2. We can help make our homes holy by creating order and fixed points to count on. In the temple we learn a planned sequence. Do we have such fixed points in our home schedule? When do we sit together and share, talk, eat, and pray as a family? Everyone in the family can count on family home evening as a fixed point in their week for planning family events and simply to celebrate being together.
3. We can help make our homes more holy by living what we’ve learned in the temple. We go to the temple to make covenants, but we go home to keep the covenants that we have made. The home is the testing ground.
4. We quietly learn to live like Christ, creating a little bit of heaven on earth. Patience and prayer are part of the process. One ordinance worker was asked what he learned by serving in the temple. He responded that he learned to use a temple voice and he was trying to create a bit of heaven on earth in his home by using his “temple voice” more often with his family. This could be a goal for all of us.

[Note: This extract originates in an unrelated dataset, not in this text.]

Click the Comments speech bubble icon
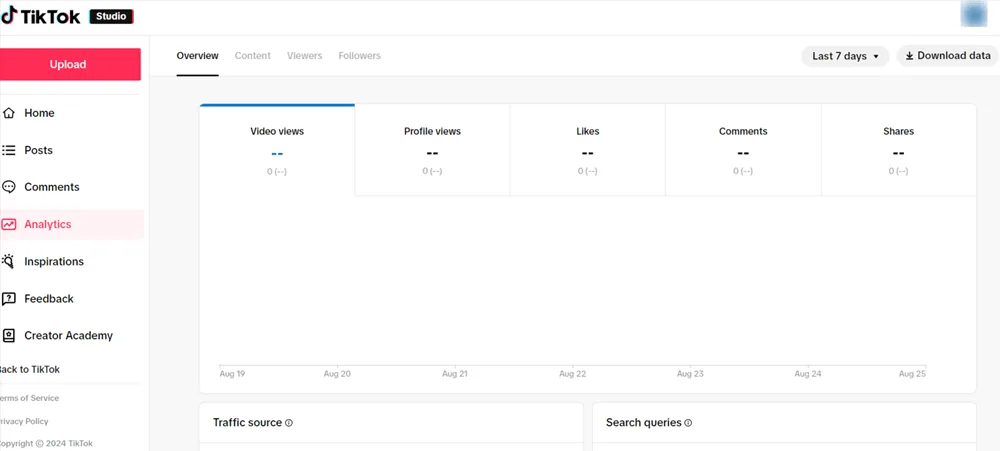The image size is (1000, 451). click(8, 187)
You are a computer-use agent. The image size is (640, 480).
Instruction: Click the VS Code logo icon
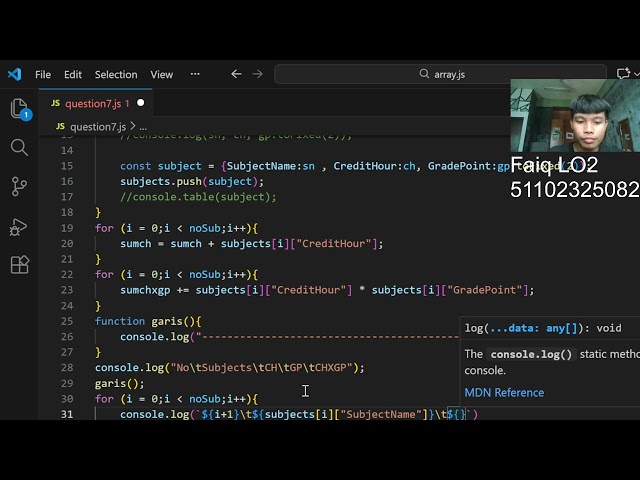[x=14, y=74]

5. Our homes can become holy places and still be lived in. They can be clean, orderly, and reverent-within the parameters of keeping happy, growing children-and I’d add grandchildren-in them. What better way to prepare our next generation of future missionaries?
People who enter such a home recognize that it is a place where the Lord’s Spirit is present. And all who come, family as well as strangers, are uplifted.
President Hugh B. Brown summed it up best when he said: “Celestial marriage enables worthy parents to perform a transcendently beautiful and vital service as priest and priestess in the temple of the home. This training will help to prepare them for the exalted position of king and queen in the world to come, where they may reign over their posterity in an ever-expanding kingdom.”
Our homes can truly be a refuge from the noisy world around us when we bring the realities of the temple into our homes. Like the temple in New York, we can, by design, spiritually insulate our homes from the noise of the outside world to help make our homes our own mini-temples.
President Bill Neal,
Laie Hawaii Temple Presidency
(This article is based on a devotional address given by President Neal to the Laie Temple ordinance workers.)